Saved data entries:
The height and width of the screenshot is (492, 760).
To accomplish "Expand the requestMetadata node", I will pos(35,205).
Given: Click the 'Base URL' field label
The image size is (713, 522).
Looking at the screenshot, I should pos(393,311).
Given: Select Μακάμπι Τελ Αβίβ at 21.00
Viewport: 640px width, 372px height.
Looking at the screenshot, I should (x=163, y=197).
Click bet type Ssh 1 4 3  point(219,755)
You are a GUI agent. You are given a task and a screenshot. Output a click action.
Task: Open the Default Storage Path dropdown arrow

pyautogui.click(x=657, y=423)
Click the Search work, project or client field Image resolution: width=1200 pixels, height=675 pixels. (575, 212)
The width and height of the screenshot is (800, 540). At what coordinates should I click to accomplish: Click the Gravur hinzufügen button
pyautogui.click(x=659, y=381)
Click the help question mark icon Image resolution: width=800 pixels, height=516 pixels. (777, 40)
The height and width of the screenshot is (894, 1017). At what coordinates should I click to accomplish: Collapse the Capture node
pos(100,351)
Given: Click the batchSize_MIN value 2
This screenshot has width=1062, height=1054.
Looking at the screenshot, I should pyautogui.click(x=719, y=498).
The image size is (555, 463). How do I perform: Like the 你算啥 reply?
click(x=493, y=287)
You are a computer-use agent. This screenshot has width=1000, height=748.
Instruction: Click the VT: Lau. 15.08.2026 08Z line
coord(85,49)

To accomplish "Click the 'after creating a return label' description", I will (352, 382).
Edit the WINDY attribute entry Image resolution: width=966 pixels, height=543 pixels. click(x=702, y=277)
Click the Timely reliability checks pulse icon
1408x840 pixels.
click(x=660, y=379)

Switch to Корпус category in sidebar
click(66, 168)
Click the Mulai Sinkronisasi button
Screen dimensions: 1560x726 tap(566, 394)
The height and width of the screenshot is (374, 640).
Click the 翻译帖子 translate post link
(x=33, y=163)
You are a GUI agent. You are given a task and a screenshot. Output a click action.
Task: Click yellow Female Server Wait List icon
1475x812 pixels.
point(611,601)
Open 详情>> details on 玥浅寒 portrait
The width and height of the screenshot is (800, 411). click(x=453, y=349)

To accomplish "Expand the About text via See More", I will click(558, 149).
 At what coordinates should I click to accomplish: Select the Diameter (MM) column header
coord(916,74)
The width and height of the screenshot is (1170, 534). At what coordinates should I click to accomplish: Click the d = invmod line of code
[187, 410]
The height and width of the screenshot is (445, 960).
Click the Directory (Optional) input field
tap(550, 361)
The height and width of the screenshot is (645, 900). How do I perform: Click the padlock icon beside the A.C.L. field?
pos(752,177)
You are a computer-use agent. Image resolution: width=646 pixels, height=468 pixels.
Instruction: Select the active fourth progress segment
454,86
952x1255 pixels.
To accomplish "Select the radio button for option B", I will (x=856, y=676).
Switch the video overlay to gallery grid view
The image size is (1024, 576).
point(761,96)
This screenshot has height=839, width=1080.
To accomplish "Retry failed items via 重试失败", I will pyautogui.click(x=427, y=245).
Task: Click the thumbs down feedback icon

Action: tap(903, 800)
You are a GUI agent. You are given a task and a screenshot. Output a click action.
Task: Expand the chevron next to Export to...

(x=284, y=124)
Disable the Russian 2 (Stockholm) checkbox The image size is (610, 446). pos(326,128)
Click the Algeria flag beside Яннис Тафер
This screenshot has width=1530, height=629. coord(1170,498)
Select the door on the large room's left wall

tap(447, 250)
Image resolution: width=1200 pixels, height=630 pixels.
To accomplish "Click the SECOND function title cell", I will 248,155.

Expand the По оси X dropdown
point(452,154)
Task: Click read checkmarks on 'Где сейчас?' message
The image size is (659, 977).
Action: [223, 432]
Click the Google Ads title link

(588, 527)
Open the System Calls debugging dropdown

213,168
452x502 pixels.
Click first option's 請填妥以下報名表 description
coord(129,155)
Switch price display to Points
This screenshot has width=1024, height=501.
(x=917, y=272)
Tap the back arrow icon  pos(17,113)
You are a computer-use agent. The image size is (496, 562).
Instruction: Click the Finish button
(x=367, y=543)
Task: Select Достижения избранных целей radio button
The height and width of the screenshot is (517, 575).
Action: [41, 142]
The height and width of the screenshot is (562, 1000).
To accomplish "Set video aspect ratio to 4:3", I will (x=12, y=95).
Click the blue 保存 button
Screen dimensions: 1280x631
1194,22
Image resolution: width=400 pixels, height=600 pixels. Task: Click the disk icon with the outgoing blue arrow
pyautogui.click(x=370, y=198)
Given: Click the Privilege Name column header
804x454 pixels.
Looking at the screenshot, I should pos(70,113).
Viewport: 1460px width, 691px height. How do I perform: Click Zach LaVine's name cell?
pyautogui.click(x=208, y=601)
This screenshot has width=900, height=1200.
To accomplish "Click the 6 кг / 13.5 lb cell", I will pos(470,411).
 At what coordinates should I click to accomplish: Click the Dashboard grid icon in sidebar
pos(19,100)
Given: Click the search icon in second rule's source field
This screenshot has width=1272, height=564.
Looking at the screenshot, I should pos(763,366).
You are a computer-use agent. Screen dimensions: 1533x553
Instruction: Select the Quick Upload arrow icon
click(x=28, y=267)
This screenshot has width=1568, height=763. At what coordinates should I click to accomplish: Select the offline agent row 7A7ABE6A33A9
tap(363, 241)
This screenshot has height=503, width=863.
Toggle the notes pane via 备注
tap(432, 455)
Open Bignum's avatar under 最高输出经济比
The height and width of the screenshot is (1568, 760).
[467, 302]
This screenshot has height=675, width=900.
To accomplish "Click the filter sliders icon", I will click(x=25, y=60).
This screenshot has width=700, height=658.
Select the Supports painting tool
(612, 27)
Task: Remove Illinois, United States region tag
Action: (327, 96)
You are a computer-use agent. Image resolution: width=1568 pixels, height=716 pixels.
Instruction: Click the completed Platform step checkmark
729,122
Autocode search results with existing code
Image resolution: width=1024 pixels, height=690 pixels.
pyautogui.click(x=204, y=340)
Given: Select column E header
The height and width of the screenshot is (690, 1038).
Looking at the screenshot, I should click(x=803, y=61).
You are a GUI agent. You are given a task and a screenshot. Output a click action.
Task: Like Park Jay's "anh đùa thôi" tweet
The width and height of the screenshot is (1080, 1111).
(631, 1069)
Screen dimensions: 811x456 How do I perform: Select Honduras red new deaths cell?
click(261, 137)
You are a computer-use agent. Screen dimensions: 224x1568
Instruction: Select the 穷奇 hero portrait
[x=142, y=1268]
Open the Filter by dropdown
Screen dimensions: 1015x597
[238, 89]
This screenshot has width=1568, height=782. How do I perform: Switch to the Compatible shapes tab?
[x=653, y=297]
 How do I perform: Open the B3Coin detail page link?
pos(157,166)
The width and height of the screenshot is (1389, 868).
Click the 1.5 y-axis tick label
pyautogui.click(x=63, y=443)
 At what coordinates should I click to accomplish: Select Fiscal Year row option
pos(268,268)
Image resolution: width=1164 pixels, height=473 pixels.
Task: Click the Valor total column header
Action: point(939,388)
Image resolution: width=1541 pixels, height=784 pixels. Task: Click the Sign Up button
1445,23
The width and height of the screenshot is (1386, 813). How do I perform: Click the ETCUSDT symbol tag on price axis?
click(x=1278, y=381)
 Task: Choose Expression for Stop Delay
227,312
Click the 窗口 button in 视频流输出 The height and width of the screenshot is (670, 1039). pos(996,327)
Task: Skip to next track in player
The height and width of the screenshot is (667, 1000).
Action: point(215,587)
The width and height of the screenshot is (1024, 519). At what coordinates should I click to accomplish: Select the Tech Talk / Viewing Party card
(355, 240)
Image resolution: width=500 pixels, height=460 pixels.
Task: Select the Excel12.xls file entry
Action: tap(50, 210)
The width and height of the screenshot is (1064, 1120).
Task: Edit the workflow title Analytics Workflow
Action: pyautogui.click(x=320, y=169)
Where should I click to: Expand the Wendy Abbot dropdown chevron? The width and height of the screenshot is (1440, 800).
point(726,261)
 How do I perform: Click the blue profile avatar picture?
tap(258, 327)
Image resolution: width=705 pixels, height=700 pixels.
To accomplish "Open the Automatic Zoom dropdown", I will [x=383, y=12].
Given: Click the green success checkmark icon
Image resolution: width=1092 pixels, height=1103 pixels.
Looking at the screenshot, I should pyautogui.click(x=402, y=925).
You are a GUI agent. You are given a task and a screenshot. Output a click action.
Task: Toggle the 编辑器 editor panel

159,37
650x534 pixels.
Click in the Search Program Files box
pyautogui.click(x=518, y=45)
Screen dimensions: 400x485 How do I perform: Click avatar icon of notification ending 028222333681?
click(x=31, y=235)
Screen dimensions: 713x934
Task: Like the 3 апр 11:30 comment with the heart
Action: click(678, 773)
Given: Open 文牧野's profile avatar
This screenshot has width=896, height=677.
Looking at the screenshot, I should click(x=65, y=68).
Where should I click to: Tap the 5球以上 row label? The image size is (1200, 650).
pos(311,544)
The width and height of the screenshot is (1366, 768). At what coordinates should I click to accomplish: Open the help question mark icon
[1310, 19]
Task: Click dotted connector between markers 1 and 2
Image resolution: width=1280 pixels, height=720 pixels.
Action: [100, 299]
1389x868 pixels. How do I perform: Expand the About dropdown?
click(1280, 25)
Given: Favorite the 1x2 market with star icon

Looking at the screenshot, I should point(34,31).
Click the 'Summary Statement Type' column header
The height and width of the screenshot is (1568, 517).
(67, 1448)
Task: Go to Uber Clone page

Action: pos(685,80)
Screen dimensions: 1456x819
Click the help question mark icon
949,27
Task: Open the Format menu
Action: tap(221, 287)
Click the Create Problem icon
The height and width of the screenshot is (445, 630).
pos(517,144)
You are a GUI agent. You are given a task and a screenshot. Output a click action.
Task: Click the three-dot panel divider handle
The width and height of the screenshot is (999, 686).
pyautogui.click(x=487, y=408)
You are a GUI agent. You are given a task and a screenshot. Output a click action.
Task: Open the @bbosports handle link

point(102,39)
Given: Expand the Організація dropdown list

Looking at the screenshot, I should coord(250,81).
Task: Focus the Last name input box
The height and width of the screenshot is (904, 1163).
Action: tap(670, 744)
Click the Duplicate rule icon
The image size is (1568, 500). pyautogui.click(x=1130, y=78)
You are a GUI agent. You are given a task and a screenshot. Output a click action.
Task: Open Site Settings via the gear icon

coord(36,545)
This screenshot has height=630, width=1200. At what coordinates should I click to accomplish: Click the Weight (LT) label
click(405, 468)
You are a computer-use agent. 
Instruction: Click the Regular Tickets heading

> **The problem**
All lines of the entries above where "video" turns up should be reported.

> **The answer**
Switch the video overlay to gallery grid view
To accomplish "Set video aspect ratio to 4:3", I will (x=12, y=95).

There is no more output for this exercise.